---- Selected excerpt

1942 postmodern novella by Branquinho da Fonseca

The Baron (Portuguese: O Barão) is a 1942 postmodern novella by Branquinho da Fonseca originally published under his pen name António Madeira. The plot revolves around a visiting school inspector who encounters an eccentric and moody baron living in a medieval manor house.

==Plot summary==
The narrator, a Lisbon-based elementary school inspector who dislikes his job, arrives in a village in Serra do Barroso and meets a female teacher, who promptly sends a message up the mountain to the Baron. Soon, the Baron comes and invites him to his manor with the declaration "I give the orders around here!" On the way, the Baron talks about his life at the University of Coimbra and continues to talk after their arrival in his huge but seemingly empty house. Nothing but wine is offered even as his guest starves. Finally, he has a maid named Idalina prepare food while he babbles on about his past: how he swapped women with his father for his money, how he defiled a girl named Emília and drove her to suicide, and how he kidnapped Idalina from her village over twenty years ago. After dinner, a group of hooded musicians arrive and perform two pieces, which are concluded by a baptism-like ceremony, with the group sharing bread and wine and the Baron showering in wine. The Baron then announces he will go to Sleeping Beauty's Castle. He takes the inspector with him but abandons him midway. The inspector, also very drunk, sees Idalina and tactlessly tries to seduce her. He retires to his bedroom but his cigarette causes the bed to catch fire as he sleeps. He is rescued by Idalina and the Baron. The two men resume their drinking–discussion, with the inspector confessing an unhappy affair for the first time in his life. They go to the garden, and the Baron picks a rose for his beloved. They continue their wandering. When the Baron senses his servants following, he fires several bullets in their direction. All the while he talks incoherently about how he and his star-crossed separated. Finally they arrive at a wall, and the Baron leaves the inspector with his dogs. The inspector walks aimlessly for a long time until he can walk no more. At daybreak he borrows a donkey from a miller and returns to the manor, where the Baron has returned with a bullet in his shoulder and a fractured skull — but he is already out of danger. Apparently the Baron had climbed up Sleeping Beauty's Castle and placed his rose at her window in the darkness of the night. The story concludes with the narrator announcing his desire to revisit the Baron.

--------

Questions to answer:
1 - Rewrite the paragraph of the passage on The Baron that begins "The Baron (Portuguese: O Barão)" as a shorter list, keeping its main facts.
2 - Set down the words of the passage on The Baron from "The Baron (Portuguese: O" up to and including "medieval manor house.", unchanged.
3 - For each statement below, say whether it agrees with the passage on The Baron. Answer yes or no and quote the deciding words from the passage.
(a) The novella first appeared under the name António Madeira.
(b) The narrator is a school inspector based in Coimbra.
(c) A miller rescues the inspector from the burning bed.
The entries that follow come from a separate source unrelated to the passage on The Baron.

---- Data records

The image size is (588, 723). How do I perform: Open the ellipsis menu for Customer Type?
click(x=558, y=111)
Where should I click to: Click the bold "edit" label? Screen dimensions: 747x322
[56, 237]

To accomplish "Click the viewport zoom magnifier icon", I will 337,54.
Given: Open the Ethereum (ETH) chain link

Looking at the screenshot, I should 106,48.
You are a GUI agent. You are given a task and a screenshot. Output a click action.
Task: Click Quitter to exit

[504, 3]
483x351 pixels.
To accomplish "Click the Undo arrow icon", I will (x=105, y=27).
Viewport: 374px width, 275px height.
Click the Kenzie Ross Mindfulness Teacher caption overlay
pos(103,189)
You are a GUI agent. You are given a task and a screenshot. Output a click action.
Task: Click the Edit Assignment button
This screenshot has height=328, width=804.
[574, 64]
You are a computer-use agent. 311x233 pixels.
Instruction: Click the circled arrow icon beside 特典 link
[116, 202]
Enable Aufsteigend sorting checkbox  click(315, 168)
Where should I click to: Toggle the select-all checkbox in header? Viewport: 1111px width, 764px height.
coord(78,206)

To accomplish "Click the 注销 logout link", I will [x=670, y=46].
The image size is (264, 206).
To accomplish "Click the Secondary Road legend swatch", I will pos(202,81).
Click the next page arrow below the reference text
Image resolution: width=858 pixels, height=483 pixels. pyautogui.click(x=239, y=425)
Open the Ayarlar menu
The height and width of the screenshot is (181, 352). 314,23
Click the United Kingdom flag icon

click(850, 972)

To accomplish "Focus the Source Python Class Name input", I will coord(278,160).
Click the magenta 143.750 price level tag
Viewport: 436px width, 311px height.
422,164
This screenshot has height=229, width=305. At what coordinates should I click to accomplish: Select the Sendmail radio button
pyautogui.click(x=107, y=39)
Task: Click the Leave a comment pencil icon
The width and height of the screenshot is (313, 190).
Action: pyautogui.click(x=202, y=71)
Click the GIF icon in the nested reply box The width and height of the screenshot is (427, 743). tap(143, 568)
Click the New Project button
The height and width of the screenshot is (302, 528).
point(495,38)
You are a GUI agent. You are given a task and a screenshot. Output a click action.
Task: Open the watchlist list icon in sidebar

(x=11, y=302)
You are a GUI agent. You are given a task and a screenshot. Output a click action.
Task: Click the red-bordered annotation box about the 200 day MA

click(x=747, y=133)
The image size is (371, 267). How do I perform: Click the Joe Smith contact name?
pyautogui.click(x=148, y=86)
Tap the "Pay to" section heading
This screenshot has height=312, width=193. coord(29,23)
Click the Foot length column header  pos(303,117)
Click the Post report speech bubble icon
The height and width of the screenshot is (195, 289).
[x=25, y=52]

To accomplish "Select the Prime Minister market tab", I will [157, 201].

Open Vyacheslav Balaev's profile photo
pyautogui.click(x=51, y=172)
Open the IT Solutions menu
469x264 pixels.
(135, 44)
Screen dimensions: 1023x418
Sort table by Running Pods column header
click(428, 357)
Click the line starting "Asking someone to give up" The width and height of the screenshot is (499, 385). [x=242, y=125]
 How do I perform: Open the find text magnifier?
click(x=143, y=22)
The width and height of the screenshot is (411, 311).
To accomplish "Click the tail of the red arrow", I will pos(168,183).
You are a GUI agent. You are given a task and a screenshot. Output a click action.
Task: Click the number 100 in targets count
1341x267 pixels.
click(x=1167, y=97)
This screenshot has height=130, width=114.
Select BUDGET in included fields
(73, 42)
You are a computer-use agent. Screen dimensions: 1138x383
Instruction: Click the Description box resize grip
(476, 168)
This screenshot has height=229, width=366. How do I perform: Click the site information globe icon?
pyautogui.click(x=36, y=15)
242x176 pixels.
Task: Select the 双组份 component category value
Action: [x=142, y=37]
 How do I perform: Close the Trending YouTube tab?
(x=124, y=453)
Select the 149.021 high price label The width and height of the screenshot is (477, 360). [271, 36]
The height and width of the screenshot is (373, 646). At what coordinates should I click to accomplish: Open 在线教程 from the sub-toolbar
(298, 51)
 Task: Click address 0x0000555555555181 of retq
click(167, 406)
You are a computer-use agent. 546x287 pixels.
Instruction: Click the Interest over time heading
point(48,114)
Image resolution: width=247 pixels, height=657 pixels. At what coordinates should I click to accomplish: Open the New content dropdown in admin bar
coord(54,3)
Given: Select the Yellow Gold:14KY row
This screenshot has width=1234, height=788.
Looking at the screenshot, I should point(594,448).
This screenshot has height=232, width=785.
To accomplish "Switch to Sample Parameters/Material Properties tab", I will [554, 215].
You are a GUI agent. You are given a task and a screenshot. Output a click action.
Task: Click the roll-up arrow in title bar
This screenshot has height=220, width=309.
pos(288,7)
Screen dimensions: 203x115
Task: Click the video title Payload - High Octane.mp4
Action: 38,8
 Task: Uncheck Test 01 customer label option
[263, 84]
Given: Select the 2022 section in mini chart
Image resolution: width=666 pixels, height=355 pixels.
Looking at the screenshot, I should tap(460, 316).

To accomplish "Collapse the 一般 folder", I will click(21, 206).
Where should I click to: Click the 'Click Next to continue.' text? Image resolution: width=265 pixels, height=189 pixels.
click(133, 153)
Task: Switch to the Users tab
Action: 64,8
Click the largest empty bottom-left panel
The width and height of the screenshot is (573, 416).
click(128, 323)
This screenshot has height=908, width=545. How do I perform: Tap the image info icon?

--------

Expected responses:
1 -
- Title: The Baron (Portuguese: O Barão)
- Form: postmodern novella, 1942
- Author: Branquinho da Fonseca, first published under his pen name António Madeira
- Plot: a visiting school inspector meets an eccentric, moody baron who lives in a medieval manor house

2 -
The Baron (Portuguese: O Barão) is a 1942 postmodern novella by Branquinho da Fonseca originally published under his pen name António Madeira. The plot revolves around a visiting school inspector who encounters an eccentric and moody baron living in a medieval manor house.

3 -
(a) Yes: "originally published under his pen name António Madeira"
(b) No: "a Lisbon-based elementary school inspector"
(c) No: "He is rescued by Idalina and the Baron."